Source text:
***

HE Makes Himself Known.

HE Makes Himself Known.

Wow. So it’s been a while. This semester has been insanely busy! Student teaching has kept me going 24/7 it seems…but I LOVE IT! At this point in time, I know God’s calling for me is to be a public school teacher. What an honor it is to spend 7 hours every day with 7 year olds! I love love LOVE my first graders! 

This past week I had prayed every day that God would show how He was at work in and around me. When we pray, we best expect Him to answer! I have seen God in so many ways in the classroom this week! Thursday, however, God just blew me away. The kids had come in and I was grading their homework from the previous night. They were working on their morning work, which was writing sentences using about 4 or 5 different words. One of the words was ‘son.’ As I am grading papers, this is the conversation I hear…”Yes, Jesus is God’s son!” Many of them did write that down on their papers! Wow. Thank you, GOD for revealing yourself in that moment to so many. 

That afternoon, though, a little boy in my class reminded me of something I just tend to forget about…

It was the very end of the day, and we were packing up our backpacks and lining up at the door. I was sitting at the computer for a moment when a little boy came to me and said, “Miss Stephanie, I’m glad that I don’t have nails in my hands or a crown of thorns on me head. That would really hurt!” I said back to him, “But doesn’t that make you even more glad that Jesus died for us?” He replied, “Yes, Miss Stephanie. I am just glad it wasn’t me because that would really hurt.” 

Oh the minds of 7 years olds. Little did that boy know…he reminded me that it should have been me. Jesus did not deserve those nails in his feet and hands…to have a crown of thorns on His head…to hang on a cross. But He willingly laid HIS life down (John 10). To glorify the Father, HE died. But praise God, the story does not end there. Tomorrow we will celebrate the empty tomb…HIS rising from the grave!

Hallelujah! 

New Year Praise.

New Year Praise.

Hello 2012.

***

Problem 1:
Answer these questions from the blog post.
(a) How many hours does the writer spend with the children each day?
(b) Which word from the morning work led the children to write about Jesus?
(c) What did the little boy say he was glad not to have?
Problem 2:
Decide whether each statement agrees with the blog post, and support each answer with the deciding words from the post.
(a) The writer teaches fifth graders.
(b) The writer was grading homework when the children talked about God's son.
(c) The boy came up to the writer while she was sitting at the computer.
Problem 3:
Rewrite the stretch of the blog post from "Wow. So it’s" through "my first graders!", substituting "young students" for "first graders".
The material after this point comes from a different source than the blog post.

Recorded data:
***

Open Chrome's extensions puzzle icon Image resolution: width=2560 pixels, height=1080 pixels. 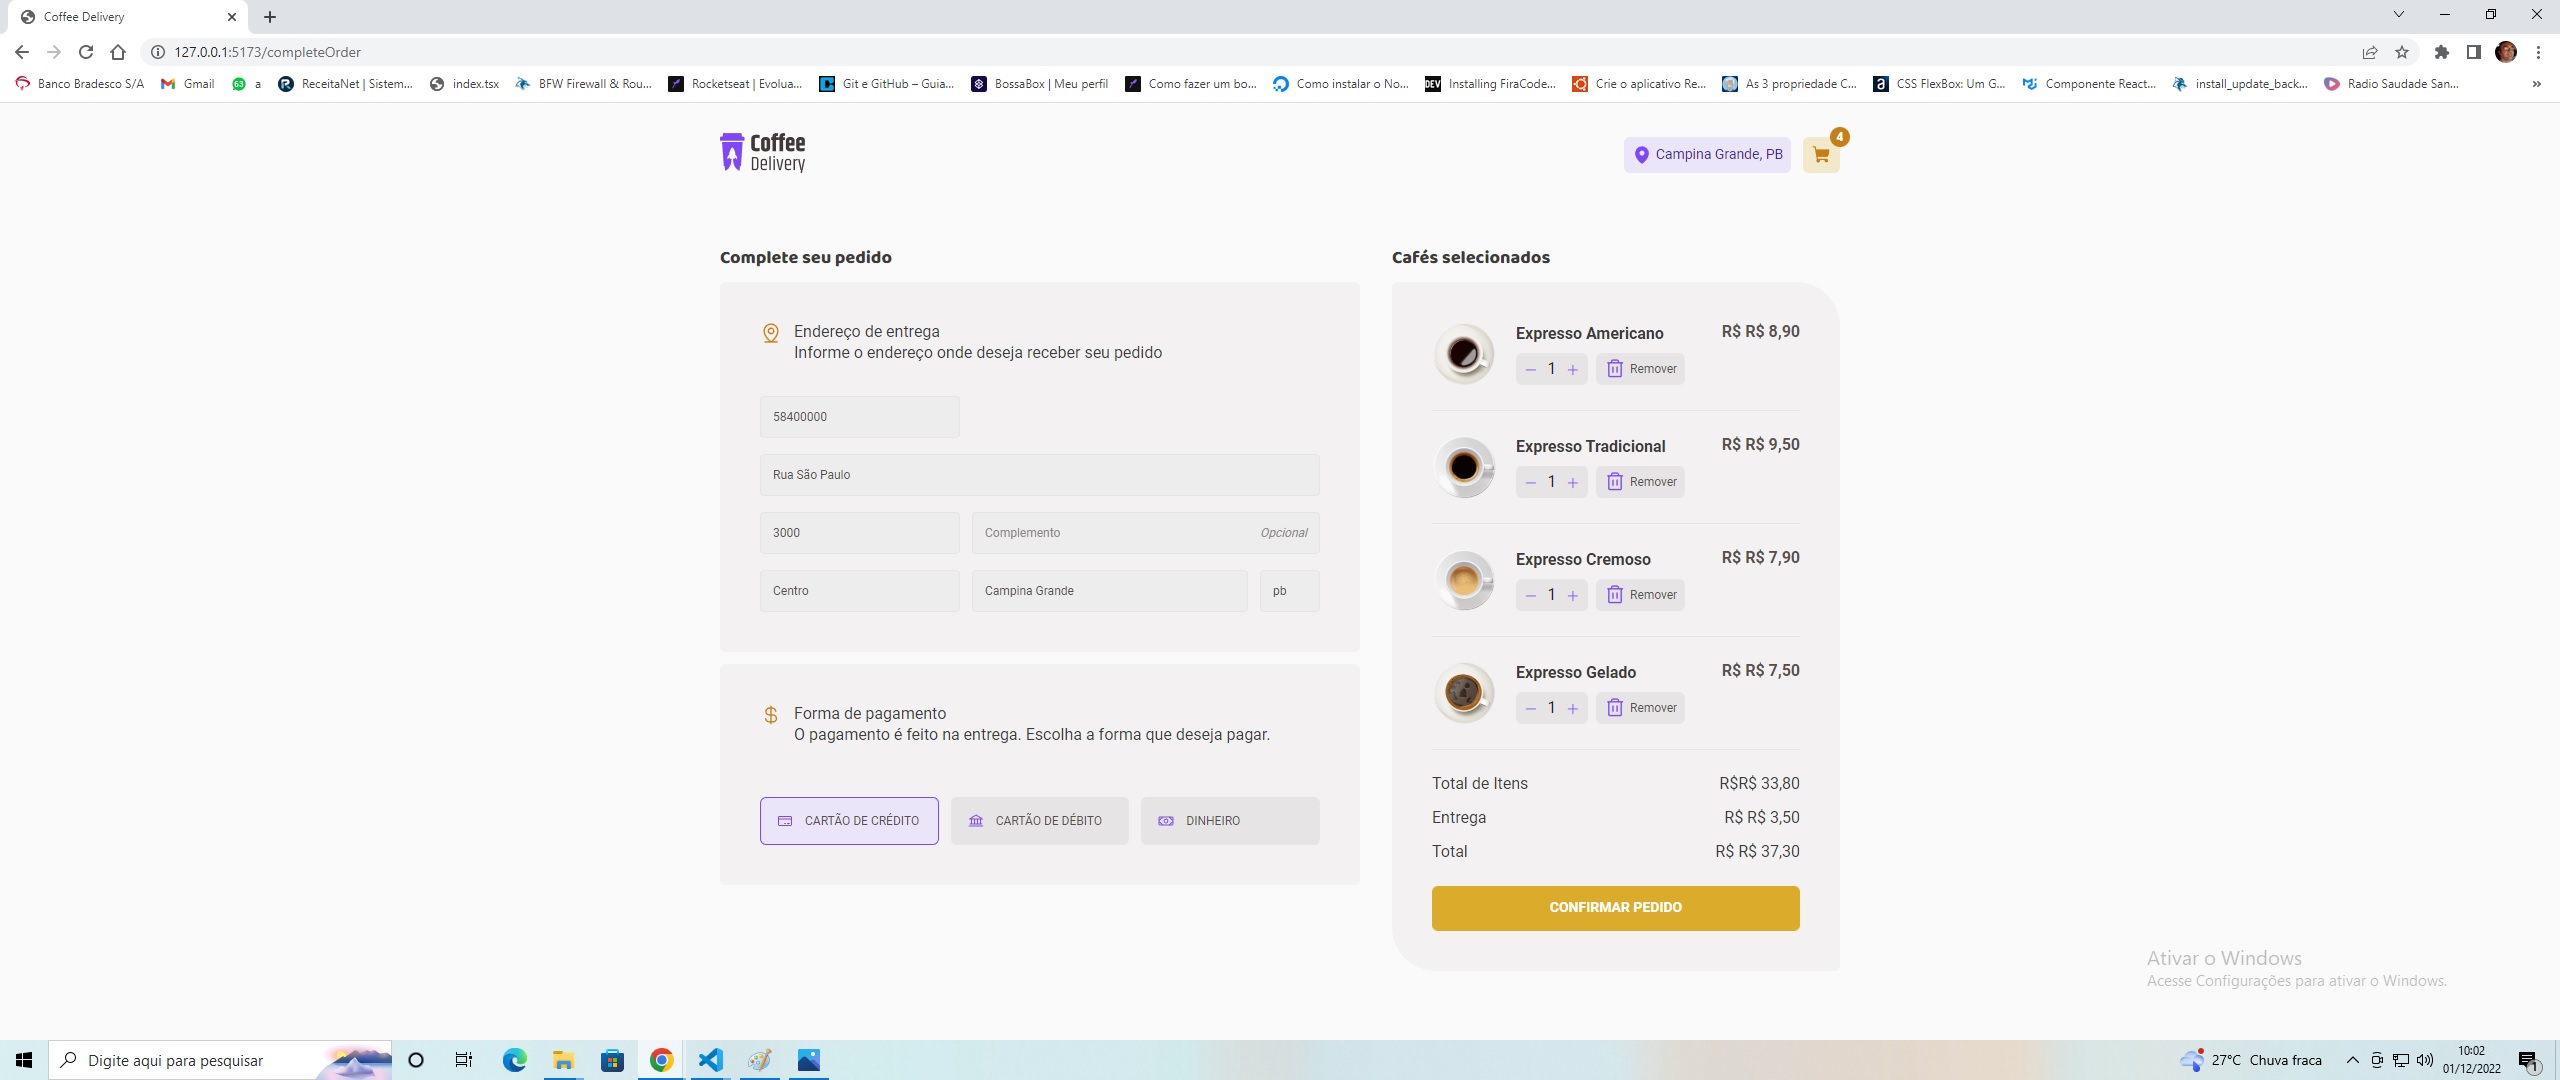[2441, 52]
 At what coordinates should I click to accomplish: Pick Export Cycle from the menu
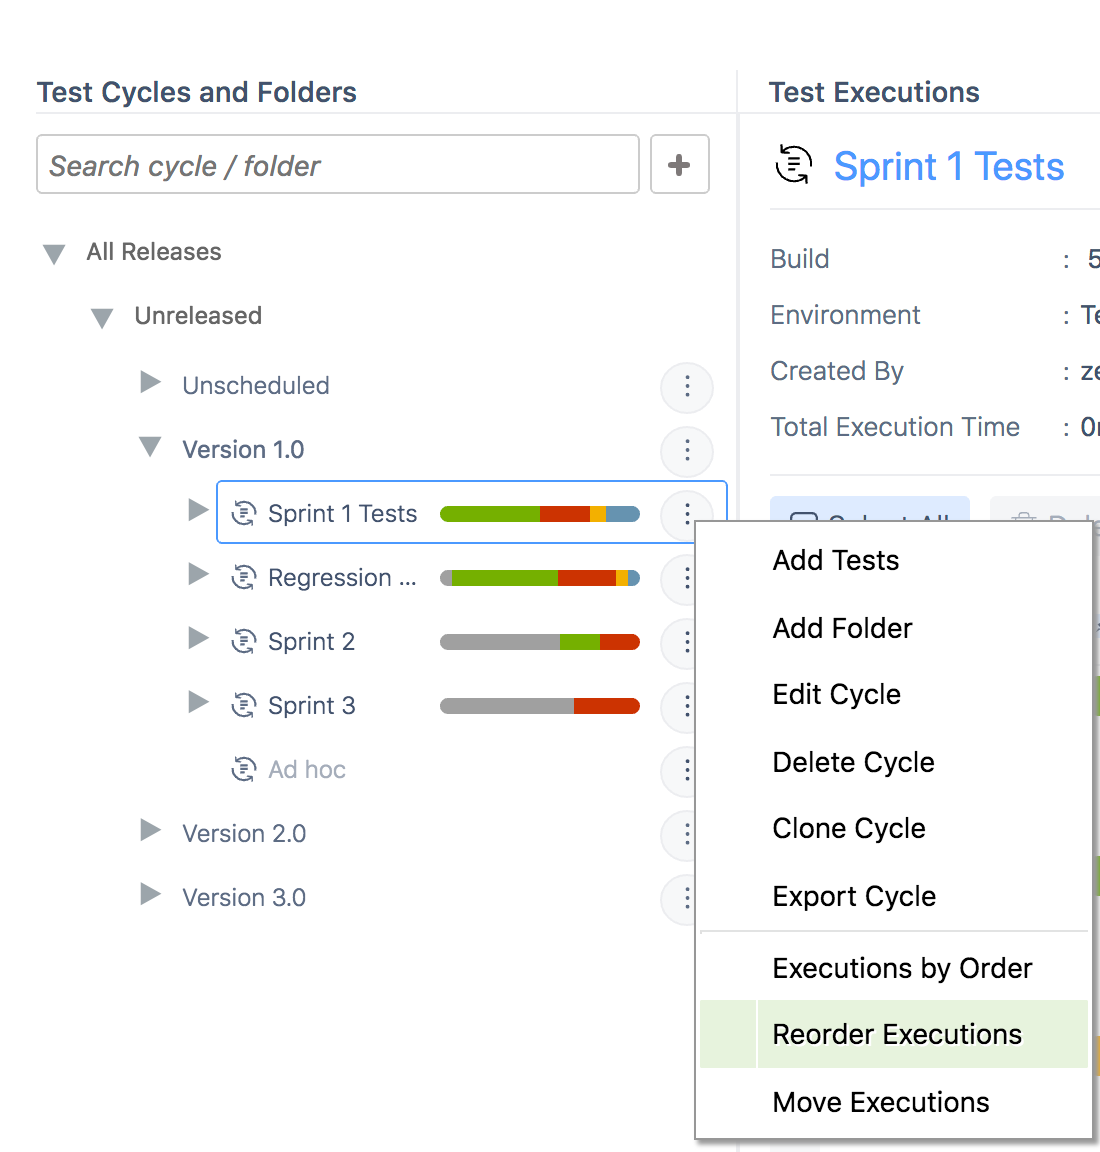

***

Answer 1:
(a) 7 hours
(b) 'son'
(c) Nails in his hands or a crown of thorns on his head

Answer 2:
(a) No: "I love love LOVE my first graders!"
(b) Yes: "The kids had come in and I was grading their homework from the previous night."
(c) Yes: "I was sitting at the computer for a moment when a little boy came to me"

Answer 3:
Wow. So it’s been a while. This semester has been insanely busy! Student teaching has kept me going 24/7 it seems…but I LOVE IT! At this point in time, I know God’s calling for me is to be a public school teacher. What an honor it is to spend 7 hours every day with 7 year olds! I love love LOVE my young students!